Stored records
□ □ □ □
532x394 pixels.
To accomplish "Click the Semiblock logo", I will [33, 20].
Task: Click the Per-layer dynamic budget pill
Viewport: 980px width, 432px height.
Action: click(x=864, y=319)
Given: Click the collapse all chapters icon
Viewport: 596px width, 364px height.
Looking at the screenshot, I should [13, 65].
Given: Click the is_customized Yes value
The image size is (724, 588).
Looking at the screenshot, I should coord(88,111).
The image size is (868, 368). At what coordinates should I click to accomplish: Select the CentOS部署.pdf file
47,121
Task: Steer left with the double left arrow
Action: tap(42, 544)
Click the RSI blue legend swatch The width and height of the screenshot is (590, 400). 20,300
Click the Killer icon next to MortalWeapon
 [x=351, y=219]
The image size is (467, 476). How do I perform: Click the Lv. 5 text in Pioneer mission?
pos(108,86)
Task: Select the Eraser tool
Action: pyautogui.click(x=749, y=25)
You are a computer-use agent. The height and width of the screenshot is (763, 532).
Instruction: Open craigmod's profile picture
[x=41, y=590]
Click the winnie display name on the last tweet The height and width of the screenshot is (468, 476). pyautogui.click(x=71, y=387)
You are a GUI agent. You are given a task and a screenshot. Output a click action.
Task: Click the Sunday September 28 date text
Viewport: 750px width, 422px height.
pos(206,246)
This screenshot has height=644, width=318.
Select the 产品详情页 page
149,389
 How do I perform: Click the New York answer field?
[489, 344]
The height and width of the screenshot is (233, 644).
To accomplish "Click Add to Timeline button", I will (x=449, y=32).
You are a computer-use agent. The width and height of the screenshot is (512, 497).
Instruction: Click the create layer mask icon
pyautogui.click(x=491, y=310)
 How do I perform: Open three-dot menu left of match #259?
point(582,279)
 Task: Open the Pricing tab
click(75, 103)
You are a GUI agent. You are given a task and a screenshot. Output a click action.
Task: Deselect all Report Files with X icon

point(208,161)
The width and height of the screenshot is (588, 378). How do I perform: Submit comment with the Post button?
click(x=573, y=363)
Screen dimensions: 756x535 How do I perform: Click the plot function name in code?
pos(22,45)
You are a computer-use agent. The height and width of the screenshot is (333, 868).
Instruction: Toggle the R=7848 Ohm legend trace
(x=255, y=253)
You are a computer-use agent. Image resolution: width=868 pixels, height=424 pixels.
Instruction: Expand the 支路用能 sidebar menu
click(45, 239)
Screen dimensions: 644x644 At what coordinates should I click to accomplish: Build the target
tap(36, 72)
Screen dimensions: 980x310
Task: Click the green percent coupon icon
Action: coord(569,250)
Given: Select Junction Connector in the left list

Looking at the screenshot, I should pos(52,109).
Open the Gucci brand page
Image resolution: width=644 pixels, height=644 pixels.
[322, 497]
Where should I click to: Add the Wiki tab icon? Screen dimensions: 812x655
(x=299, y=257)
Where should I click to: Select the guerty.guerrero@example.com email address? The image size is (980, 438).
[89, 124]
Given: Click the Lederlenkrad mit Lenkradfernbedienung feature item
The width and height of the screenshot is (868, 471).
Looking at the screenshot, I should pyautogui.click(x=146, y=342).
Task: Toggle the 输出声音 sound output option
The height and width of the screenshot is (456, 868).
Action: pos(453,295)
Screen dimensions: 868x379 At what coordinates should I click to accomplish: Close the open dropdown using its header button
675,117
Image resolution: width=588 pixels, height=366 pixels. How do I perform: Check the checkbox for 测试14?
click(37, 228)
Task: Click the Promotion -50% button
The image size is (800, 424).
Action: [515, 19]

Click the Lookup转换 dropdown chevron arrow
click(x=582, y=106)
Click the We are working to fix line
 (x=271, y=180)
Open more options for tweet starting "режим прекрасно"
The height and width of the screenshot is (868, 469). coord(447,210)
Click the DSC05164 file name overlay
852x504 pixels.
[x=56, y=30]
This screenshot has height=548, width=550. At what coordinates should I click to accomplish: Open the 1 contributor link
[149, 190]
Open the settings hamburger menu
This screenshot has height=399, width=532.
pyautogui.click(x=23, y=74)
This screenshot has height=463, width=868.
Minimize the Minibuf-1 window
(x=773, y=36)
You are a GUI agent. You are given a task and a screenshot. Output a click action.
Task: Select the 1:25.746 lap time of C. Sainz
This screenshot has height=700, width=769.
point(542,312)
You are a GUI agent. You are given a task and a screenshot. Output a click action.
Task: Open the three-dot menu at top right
□ □ □ □
Work to complete: Lines from the beginning of the data above through the line containing "Given: Click the is_customized Yes value" are to be returned exactly, and no others.

Answer below:
532x394 pixels.
To accomplish "Click the Semiblock logo", I will [33, 20].
Task: Click the Per-layer dynamic budget pill
Viewport: 980px width, 432px height.
Action: click(x=864, y=319)
Given: Click the collapse all chapters icon
Viewport: 596px width, 364px height.
Looking at the screenshot, I should [13, 65].
Given: Click the is_customized Yes value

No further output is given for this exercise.